DATA FOR THE TASK: Begin

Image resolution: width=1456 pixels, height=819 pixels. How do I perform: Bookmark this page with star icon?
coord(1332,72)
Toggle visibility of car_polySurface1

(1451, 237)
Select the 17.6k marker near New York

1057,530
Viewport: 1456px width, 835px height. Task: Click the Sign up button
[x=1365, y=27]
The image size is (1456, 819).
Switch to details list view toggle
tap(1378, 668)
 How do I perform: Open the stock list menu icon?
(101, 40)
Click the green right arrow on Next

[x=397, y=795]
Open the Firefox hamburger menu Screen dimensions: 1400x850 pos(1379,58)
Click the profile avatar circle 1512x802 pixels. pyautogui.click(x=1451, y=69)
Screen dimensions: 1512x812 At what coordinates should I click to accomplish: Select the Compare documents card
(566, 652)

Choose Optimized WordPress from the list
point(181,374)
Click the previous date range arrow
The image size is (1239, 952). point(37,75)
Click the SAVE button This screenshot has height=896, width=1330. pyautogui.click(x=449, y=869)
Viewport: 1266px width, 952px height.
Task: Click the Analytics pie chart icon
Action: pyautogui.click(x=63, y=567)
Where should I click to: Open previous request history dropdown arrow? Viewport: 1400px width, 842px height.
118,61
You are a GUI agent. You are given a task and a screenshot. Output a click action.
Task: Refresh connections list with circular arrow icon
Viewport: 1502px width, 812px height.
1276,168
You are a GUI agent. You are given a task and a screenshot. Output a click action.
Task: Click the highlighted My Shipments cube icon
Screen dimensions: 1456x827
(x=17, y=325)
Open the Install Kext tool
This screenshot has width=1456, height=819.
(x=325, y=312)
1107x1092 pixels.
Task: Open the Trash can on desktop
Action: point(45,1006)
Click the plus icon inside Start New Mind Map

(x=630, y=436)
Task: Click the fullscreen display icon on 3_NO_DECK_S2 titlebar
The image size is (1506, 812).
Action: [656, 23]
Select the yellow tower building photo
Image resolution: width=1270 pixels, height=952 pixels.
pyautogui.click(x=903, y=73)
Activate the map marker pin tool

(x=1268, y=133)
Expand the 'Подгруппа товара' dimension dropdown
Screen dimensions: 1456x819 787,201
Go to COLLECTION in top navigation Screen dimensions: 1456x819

DATA FOR THE TASK: End

YOUR OBJECTIVE. What is needed here is an exact copy of all the entries.

SOLUTION TO THE PROBLEM.
Image resolution: width=1456 pixels, height=819 pixels. How do I perform: Bookmark this page with star icon?
coord(1332,72)
Toggle visibility of car_polySurface1

(1451, 237)
Select the 17.6k marker near New York

1057,530
Viewport: 1456px width, 835px height. Task: Click the Sign up button
[x=1365, y=27]
The image size is (1456, 819).
Switch to details list view toggle
tap(1378, 668)
 How do I perform: Open the stock list menu icon?
(101, 40)
Click the green right arrow on Next

[x=397, y=795]
Open the Firefox hamburger menu Screen dimensions: 1400x850 pos(1379,58)
Click the profile avatar circle 1512x802 pixels. pyautogui.click(x=1451, y=69)
Screen dimensions: 1512x812 At what coordinates should I click to accomplish: Select the Compare documents card
(566, 652)

Choose Optimized WordPress from the list
point(181,374)
Click the previous date range arrow
The image size is (1239, 952). point(37,75)
Click the SAVE button This screenshot has height=896, width=1330. pyautogui.click(x=449, y=869)
Viewport: 1266px width, 952px height.
Task: Click the Analytics pie chart icon
Action: pyautogui.click(x=63, y=567)
Where should I click to: Open previous request history dropdown arrow? Viewport: 1400px width, 842px height.
118,61
You are a GUI agent. You are given a task and a screenshot. Output a click action.
Task: Refresh connections list with circular arrow icon
Viewport: 1502px width, 812px height.
1276,168
You are a GUI agent. You are given a task and a screenshot. Output a click action.
Task: Click the highlighted My Shipments cube icon
Screen dimensions: 1456x827
(x=17, y=325)
Open the Install Kext tool
This screenshot has width=1456, height=819.
(x=325, y=312)
1107x1092 pixels.
Task: Open the Trash can on desktop
Action: point(45,1006)
Click the plus icon inside Start New Mind Map

(x=630, y=436)
Task: Click the fullscreen display icon on 3_NO_DECK_S2 titlebar
The image size is (1506, 812).
Action: [656, 23]
Select the yellow tower building photo
Image resolution: width=1270 pixels, height=952 pixels.
pyautogui.click(x=903, y=73)
Activate the map marker pin tool

(x=1268, y=133)
Expand the 'Подгруппа товара' dimension dropdown
Screen dimensions: 1456x819 787,201
Go to COLLECTION in top navigation Screen dimensions: 1456x819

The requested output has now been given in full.